Both the House bill and the Senate tax bill provisions use the same formula for triggering the program and for distributing funds. Once national unemployment reaches 6 per cent, the program goes into effect, and the benefits can then be paid to any state or community whose local unemployment rate exceeds 4.5 per cent. The higher their unemployment in excess of 4.5 per cent, the more they get.
When it takes up the tax bill conference report next week, the House will ask the Senate to insert in the bill - in place of the Senate "countercyclical" language - the slightly different House version approved yesterday. The Senate is expected to agree, thus extending the program as part of the tax bill.
The major dispute over the bill yesterday was over an attempt by Les Aspin (D-Wis.) to install a distribution formula worked out by a House Government Operations subcommittee headed by L.H. Fountain (D-N.C.), based on the proportion of income residents of local communities pay in local taxes rather than unemployment rates. It lost, 216 to 127.
The Fountain subcommittee said unemployment rate calculations for small communities were, according to government studies, no more than guesswork, and many such units were losing out on funding because their unemployment rates appeared to be low, even though recession had cost them substabtial loss of tax revenues.

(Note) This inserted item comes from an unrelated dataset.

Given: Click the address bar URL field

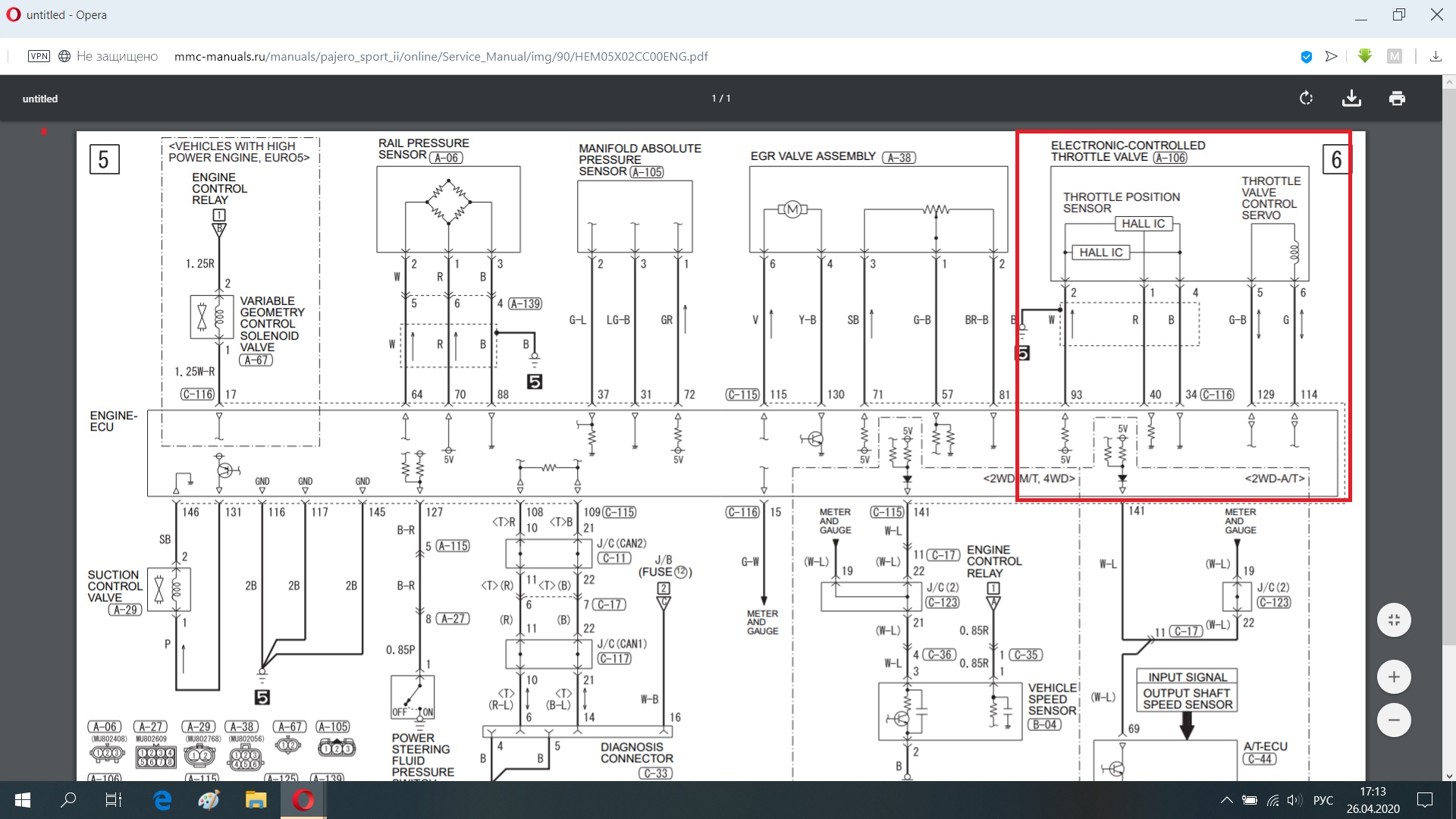Looking at the screenshot, I should 441,56.
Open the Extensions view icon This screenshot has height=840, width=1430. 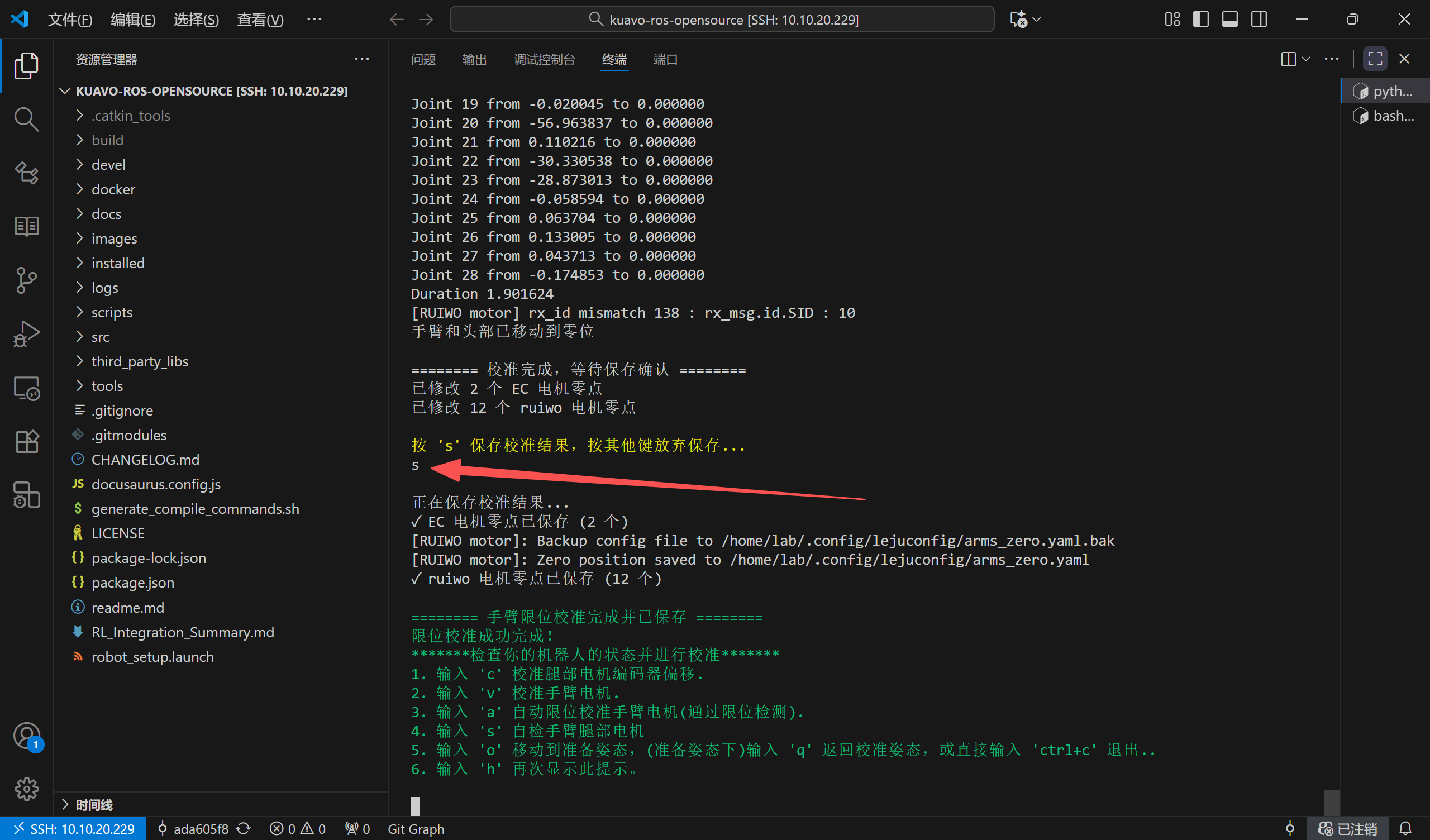coord(26,442)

In practice, the Aspin amendament would have cut New York from 21.5 per cent of the total national pot to 17.3 per cent, cut the share of some other big states like California, Michigan, Pennsylvania and New Jersey, while raising the share of many other areas - some with quite low unemployment like Nebraska. The Carter administration, labor unions, the National League of Cities, U.S. Conference of Mayors and National Association of Counties opposed the bill.
Rep. Benjamin S. Rosenthal (D-N.Y.) said that under the Aspin formula, Montgomery County with a 3.2 per cent unemployment would get as much as Oakland, Calif., with a 13 per cent rate. Had the Aspin amendment passed, Montgomery County would have received $522,000. Under the bill, it receives nothing.